- TEXT SHOWN:
########

I need a vacation. I need to work faster. I wasn't always this much of a Gemini.

My creative energies are chomping at the bit, wanting to surge out in all directions. I wonder if this desire to branch out in all directions, to do as much as possible with my available time, is a result of overseeing the omniverous appetites of my magazine, a desire to serve it best by being better informed, or if it's tied to the fears of mortality that become more pronounced with middle-age. The danger, I suppose, is actually undertaking too many new trivialities when I should be narrowing my focus to just a couple of important tasks, giving them something closer to my whole attention.

Why, I ask myself, did I start this blog? Perhaps to make the panic of a creative life less closeted, less subcutaneous. At least here I know I'm not talking to myself.

Alas, fretting takes time and energy, too.

Friday, November 11, 2005

Francesco De Masi (1930 - 2005)

########

- LISTED RECORDS:
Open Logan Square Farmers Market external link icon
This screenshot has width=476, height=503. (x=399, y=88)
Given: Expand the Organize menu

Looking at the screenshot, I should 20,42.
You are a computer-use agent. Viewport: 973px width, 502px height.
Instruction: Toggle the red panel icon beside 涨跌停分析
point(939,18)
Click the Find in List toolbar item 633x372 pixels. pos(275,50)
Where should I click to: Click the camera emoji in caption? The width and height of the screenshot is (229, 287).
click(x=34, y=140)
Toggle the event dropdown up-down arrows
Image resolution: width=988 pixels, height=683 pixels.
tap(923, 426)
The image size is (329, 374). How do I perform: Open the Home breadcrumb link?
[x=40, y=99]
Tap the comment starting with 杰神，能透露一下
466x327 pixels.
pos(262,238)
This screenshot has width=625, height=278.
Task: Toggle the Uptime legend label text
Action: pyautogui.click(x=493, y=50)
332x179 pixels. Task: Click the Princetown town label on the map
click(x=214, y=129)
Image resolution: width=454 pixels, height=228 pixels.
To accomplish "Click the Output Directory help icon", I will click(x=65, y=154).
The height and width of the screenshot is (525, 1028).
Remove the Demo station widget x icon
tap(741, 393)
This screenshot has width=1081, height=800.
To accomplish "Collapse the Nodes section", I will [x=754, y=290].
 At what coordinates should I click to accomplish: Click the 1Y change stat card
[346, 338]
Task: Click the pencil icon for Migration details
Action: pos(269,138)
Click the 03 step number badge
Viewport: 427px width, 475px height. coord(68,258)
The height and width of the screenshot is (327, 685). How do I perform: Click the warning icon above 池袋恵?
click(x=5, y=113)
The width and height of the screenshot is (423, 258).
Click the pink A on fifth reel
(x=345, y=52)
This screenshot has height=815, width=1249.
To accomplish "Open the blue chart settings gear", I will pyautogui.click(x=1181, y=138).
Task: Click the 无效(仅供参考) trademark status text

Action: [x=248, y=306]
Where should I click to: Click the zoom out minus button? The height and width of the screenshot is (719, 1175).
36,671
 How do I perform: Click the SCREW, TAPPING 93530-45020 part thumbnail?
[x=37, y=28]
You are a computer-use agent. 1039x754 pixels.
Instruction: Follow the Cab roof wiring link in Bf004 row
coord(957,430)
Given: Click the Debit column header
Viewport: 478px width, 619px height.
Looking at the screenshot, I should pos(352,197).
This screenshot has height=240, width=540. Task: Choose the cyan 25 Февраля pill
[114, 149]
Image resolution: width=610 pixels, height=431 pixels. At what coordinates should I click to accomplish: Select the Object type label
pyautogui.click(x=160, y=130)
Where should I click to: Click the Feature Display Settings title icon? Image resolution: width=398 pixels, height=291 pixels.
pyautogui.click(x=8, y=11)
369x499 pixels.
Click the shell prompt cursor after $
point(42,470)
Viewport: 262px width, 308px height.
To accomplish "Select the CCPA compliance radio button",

########

- ACTIONS TO TAKE:
(a) Answer these about the blog text, each on its own line:
(i) What two things does the writer say they need in the opening line?
(ii) What does the writer say fretting takes?
(iii) What date appears above the name Francesco De Masi?
(b) Pick up the blog text after its last line, the heading "Francesco De Masi (1930 - 2005)", and write the post that follows it.

- PER-TASK ANSWERS:
(a)
(i) A vacation, and to work faster.
(ii) Time and energy.
(iii) Friday, November 11, 2005.

(b)
Word reached me yesterday of the passing of the great Italian film composer Francesco De Masi, who died in hospital this past weekend of cancer at the age of 75. A funeral is being held in Rome this afternoon at the Chiesa degli Artisti on the Piazza del Popolo.

For anyone who seriously loves Italian film music, De Masi shares the pantheon with Nino Rota, Carlo Rustichelli, Piero Piccioni and, of course, Ennio Morricone. Morricone has been the most phenomenal of his generation of composers, scoring more than 500 films in addition to writing concert music and other outside projects, but there are some soundtrack collectors who hold De Masi's impassioned work in even higher esteem. They consider Morricone's music the brain of Italian film music, and De Masi's as the heart.

The bulk of De Masi's music was written for Italian Westerns (ARIZONA COLT, SEVEN PISTOLS FOR A MASSACRE, SARTANA DOES NOT FORGIVE), but he also composed and conducted outstanding music for horror (AN ANGEL FOR SATAN, THE NEW YORK RIPPER), war (INGLORIOUS BASTARDS), peplum (THE TRIUMPH OF HERCULES), swashbucklers (THE MAGNIFICENT ADVENTURER), and spy pictures (KOMMISSAR X). I was able to find an online English language interview conducted by John Mansell in 2002, which I am linking here for your information.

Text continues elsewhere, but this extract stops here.